Pulmonary endothelial permeability contributes to the high-permeability pulmonary edema that characterizes acute respiratory distress syndrome (ARDS). Circulating bone morphogeneic protein 9 (BMP9) is emerging as an important regulator of pulmonary vascular homeostasis.
To determine whether endogenous BMP9 plays a role in preserving pulmonary endothelial integrity, and whether loss of endogenous BMP9 occurs during lipopolysacharride (LPS) challenge.
A BMP9-neutralizing antibody was administrated to healthy adult mice and lung vasculature was examined. Potential mechanisms were delineated by transcript analysis in human lung endothelial cells. Impact of BMP9 administration was evaluated in a murine acute lung injury model induced by inhaled LPS. Levels of BMP9 were measured in plasma from patients with sepsis and endotoxemic mice.

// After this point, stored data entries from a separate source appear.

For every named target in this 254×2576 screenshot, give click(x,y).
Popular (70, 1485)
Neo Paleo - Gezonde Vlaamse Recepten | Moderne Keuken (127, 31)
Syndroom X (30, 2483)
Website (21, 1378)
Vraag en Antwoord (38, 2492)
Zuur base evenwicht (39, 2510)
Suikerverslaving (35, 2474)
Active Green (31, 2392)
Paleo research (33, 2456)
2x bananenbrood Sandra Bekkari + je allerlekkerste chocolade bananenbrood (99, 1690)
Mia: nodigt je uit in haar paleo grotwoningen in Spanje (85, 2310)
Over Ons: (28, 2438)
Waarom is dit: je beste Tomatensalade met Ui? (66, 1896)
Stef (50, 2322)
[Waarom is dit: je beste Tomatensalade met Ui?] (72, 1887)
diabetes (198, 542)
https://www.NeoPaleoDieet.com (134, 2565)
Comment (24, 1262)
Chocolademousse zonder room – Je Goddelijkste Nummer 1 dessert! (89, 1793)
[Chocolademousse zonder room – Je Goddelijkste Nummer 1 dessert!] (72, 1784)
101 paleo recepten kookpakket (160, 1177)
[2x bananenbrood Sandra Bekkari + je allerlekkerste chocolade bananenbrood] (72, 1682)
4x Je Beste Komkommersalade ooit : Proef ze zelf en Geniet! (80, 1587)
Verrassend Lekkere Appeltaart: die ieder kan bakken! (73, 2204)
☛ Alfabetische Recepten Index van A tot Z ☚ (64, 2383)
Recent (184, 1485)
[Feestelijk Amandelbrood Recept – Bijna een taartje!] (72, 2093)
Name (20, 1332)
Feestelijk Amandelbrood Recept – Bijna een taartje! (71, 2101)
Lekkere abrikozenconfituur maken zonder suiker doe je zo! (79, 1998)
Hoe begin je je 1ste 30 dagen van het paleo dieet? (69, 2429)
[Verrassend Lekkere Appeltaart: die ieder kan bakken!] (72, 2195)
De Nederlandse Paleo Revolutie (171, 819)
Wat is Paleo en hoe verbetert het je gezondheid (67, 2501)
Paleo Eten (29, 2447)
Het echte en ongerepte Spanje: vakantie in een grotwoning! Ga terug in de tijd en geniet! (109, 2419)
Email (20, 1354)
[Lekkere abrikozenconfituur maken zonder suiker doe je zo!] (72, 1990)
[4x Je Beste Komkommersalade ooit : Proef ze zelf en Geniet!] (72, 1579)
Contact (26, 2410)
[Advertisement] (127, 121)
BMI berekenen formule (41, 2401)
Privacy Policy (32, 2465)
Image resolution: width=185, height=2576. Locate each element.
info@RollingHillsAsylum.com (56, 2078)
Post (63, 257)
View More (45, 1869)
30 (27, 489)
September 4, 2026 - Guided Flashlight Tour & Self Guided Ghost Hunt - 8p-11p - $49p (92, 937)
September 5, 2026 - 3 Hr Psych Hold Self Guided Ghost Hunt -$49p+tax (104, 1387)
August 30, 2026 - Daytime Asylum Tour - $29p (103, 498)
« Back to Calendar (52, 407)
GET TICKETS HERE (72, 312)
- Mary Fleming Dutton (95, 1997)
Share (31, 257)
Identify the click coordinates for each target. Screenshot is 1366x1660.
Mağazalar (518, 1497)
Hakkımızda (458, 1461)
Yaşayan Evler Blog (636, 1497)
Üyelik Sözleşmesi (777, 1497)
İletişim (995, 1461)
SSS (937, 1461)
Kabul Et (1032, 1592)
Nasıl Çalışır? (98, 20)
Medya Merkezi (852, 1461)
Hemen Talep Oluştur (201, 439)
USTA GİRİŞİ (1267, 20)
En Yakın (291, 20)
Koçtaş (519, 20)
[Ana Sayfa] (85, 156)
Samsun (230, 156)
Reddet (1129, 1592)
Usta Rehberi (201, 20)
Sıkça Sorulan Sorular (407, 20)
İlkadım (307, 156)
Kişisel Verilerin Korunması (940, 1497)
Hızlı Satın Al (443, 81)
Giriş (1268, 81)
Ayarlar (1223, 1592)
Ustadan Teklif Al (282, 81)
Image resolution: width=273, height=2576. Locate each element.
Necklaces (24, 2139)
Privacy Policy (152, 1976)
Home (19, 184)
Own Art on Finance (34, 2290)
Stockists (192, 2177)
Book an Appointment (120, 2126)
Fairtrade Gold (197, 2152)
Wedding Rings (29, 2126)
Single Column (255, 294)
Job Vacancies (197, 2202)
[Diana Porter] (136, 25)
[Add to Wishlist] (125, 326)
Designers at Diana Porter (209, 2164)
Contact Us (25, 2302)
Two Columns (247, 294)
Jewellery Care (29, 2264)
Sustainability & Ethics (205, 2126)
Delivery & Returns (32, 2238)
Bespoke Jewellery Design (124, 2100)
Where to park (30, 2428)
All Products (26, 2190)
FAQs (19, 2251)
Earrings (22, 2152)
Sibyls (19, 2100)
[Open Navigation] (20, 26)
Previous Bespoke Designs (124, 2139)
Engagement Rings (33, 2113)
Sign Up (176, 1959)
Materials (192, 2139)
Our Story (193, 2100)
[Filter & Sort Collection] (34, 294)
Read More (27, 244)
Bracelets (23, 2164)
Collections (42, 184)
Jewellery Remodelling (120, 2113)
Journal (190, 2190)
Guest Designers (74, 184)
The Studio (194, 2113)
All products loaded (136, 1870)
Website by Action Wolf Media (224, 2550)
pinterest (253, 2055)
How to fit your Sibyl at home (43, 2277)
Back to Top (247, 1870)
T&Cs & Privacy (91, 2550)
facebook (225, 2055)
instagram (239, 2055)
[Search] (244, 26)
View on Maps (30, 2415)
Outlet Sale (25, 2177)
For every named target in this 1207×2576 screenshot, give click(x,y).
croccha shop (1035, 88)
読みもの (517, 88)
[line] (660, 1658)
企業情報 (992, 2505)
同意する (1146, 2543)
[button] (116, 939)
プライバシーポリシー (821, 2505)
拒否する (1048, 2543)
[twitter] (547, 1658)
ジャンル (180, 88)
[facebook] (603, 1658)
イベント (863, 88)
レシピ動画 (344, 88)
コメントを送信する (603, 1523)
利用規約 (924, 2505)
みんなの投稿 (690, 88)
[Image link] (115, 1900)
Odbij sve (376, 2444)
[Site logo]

Subacute neutralization of endogenous BMP9 in mice (N=12) resulted in increased lung vascular permeability (P=0.022), interstitial edema (P=0.0047) and neutrophil extravasation (P=0.029) compared with IgG control (N=6). In pulmonary endothelial cells, BMP9 regulated transcriptome pathways implicated in vascular permeability and cell membrane integrity. Augmentation of BMP9 signaling in mice (N=8) prevented inhaled LPS-induced lung injury (P=0.0027) and edema (P<0.0001). In endotoxemic mice (N=12), endogenous BMP9 levels were markedly reduced, due to a transient reduction in hepatic BMP9 mRNA expression and increased elastase activity in plasma. In human sepsis patients (N=10), circulating levels of BMP9 were also markedly reduced (P<0.0001).
Endogenous circulating BMP9 is a pulmonary endothelial protective factor, down-regulated during inflammation. Exogenous BMP9 offers a potential therapy to prevent increased pulmonary endothelial permeability in lung injury.